"He was never a patient here for any days," Chief Executive Office Bernard Koval told AFP.
"Osama bin Laden has never been here. He's never been a patient and he's never been treated here. This is too small a hospital for someone to be snuck through the backdoor," he said
January 2000, Dr al-Zawahiri arranged for an Iraqi doctor to examine bin Laden in Afghanistan. The Iraqi doctor prescribed a treatment involving dialyses, a series of shots and intravenous medicine-delivery, as well as an assortment of rear medications. A thorough search of Afghanistan led to the discovery of a Soviet dialysis machine and related equipment in the basement of a now-destroyed Kabul hospital originally built for the late President Najib and the Democratic Republic of Afghanistan (DRA) elite.

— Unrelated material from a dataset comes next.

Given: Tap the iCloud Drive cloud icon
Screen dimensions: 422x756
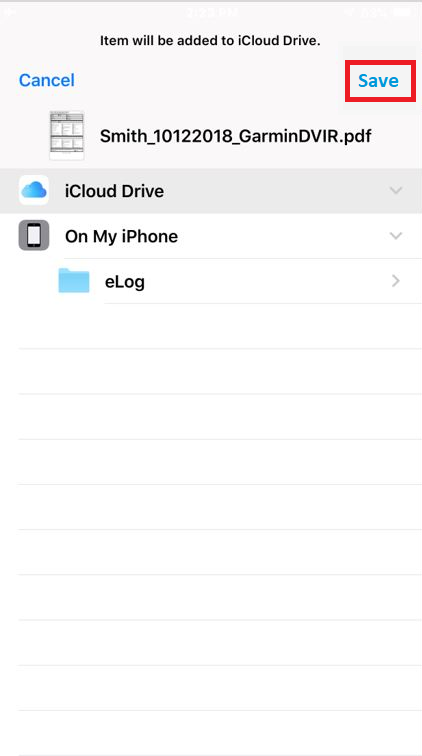Looking at the screenshot, I should tap(34, 190).
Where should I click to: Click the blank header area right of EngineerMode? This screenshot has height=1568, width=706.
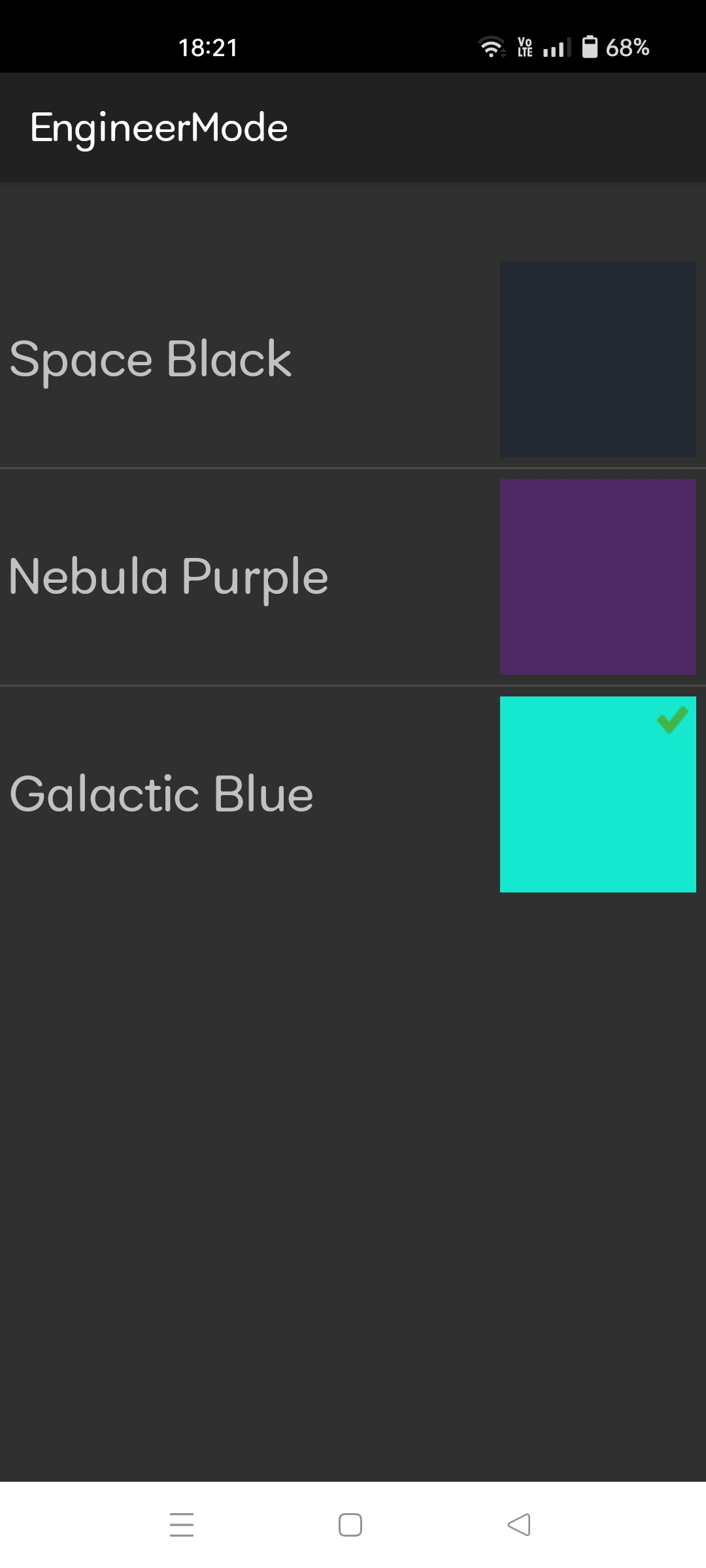coord(497,127)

Dr Zawahiri relied on his long-time connections with the Chechen Mafiya, which go back to early 1990s and cemented in his late 1996/early 1997 clandestine visit to Chechnya and Dagestan, to have them find and quickly deliver the spare parts for the Soviet dialysis machine and other medical equipment the Iraqi doctor required.

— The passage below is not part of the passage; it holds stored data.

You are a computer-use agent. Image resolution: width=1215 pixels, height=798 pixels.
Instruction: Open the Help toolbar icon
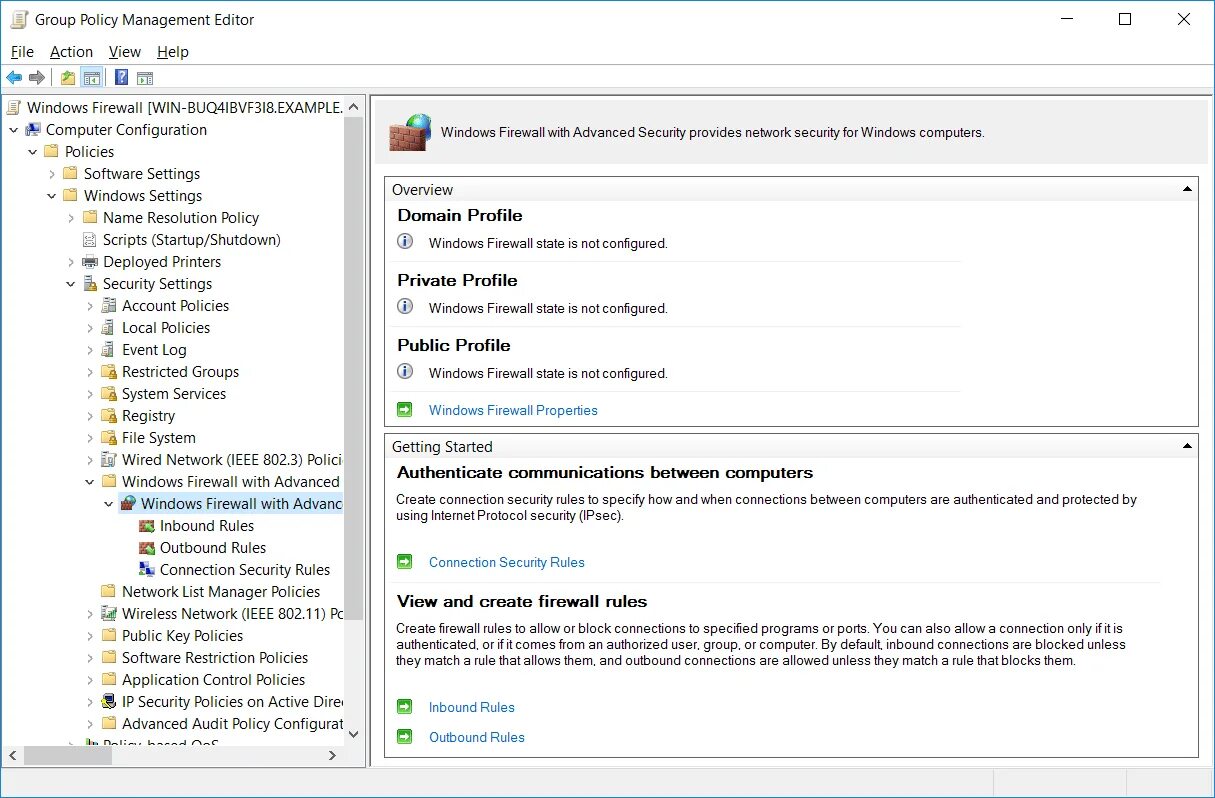click(x=121, y=78)
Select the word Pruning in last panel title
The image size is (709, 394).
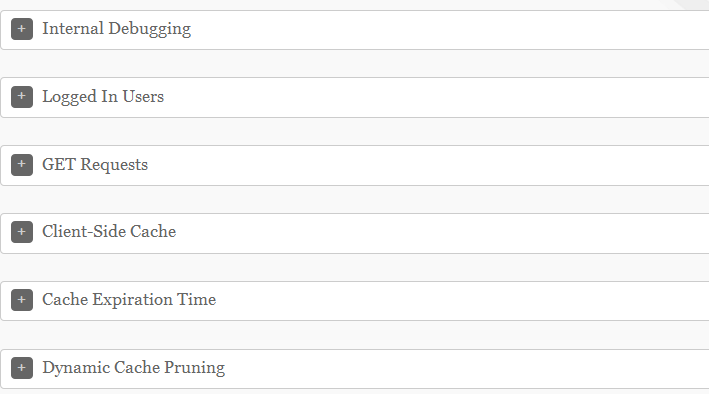click(194, 368)
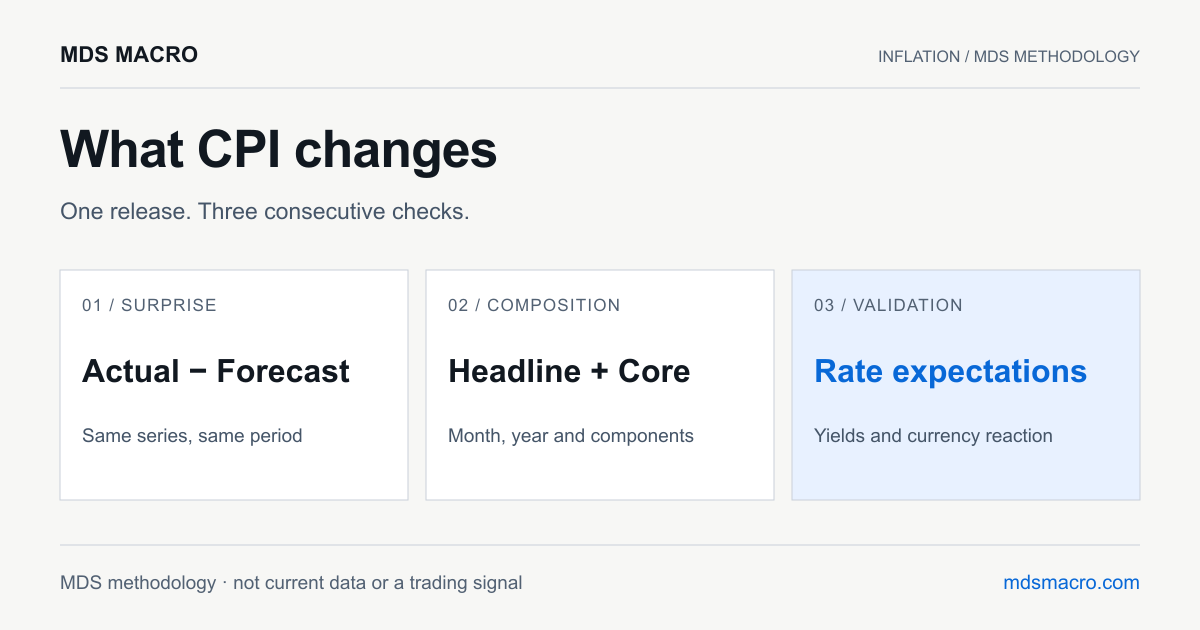Click the 'One release. Three consecutive checks.' subtitle
1200x630 pixels.
tap(265, 212)
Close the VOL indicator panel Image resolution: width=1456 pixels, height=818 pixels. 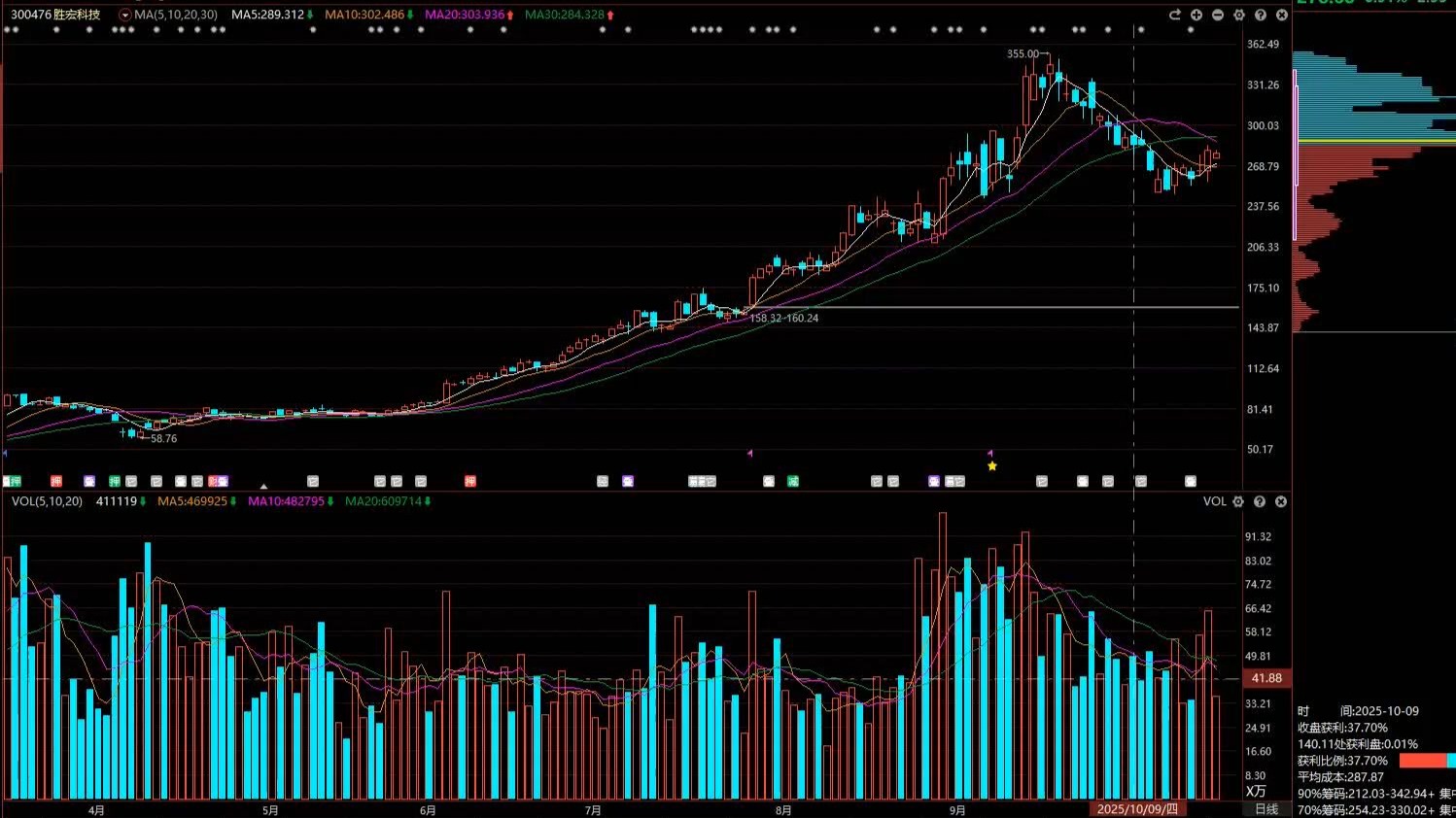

To avoid detection, the Chechen Mafiya smuggled the equipment from Russia and Central Asian states to Iran, ostensibly to a Tehran institution affiliated with the Iranian HizbAllah. Zawahiri then sent a three-man delegation to Tehran to deliver the dialysis equipment and some essential medicines along with a local specialist physician who volunteered to join the team treating bin Laden. The Iraqi doctor returned to Afghanistan in early February. Bin Laden was then moved to his forward headquarters near Sarobi, Laghman province (between Kabul and Jalalabad), where the medical equipment was installed. The medical team led by the Iraqi doctor and Dr Zawahiri got to work, and within a month or so got bin Laden back on his feet to the point that he could attend brief meetings with guests at the Jalalabad area as of late February. Meanwhile, the intensive medical treatment continued in March as well. In late March 2000, bin Laden was healthy enough to make a rare public appearance. He attended a high-level meeting with the Taliban leadership convened in Laghman province in order to discuss US President Bill Clinton's forthcoming visit to Pakistan. According to witnesses, bin Laden appeared quite frail; his face looked weak and his beard bigger than usual. But he was well-informed, active and lucid throughout the lengthy meeting. A team of medics and more than 100 armed guards, mostly Arabs, surrounded bin Laden all the time.